Put the entries from the line with "Given: Click the Wi-Fi status icon" through the end of the entries into a two-column CSV with the columns entry and answer. Use one row per entry, with each field quoted and its line breaks replaced by spaces.

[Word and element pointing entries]
[start]

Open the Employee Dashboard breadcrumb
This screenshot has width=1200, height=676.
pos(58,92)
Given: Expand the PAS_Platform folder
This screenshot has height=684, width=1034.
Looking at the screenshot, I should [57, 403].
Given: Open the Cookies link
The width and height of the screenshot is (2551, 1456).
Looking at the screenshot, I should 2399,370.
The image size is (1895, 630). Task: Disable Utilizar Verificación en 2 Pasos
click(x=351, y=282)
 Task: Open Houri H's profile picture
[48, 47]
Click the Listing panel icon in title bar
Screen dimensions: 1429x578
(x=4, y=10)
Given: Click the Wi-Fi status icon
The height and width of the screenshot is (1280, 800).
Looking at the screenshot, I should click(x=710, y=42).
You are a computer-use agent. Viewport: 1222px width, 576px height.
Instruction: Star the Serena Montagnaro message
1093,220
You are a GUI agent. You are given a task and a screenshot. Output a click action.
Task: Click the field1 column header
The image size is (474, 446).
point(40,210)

[end]

## [FINISHED ANSWER]
entry,answer
"Given: Click the Wi-Fi status icon The height and width of the screenshot is (1280, 800).","Looking at the screenshot, I should click(x=710, y=42)."
"You are a computer-use agent. Viewport: 1222px width, 576px height. Instruction: Star the Serena Montagnaro message","1093,220"
"You are a GUI agent. You are given a task and a screenshot. Output a click action. Task: Click the field1 column header The image size is (474, 446).","point(40,210)"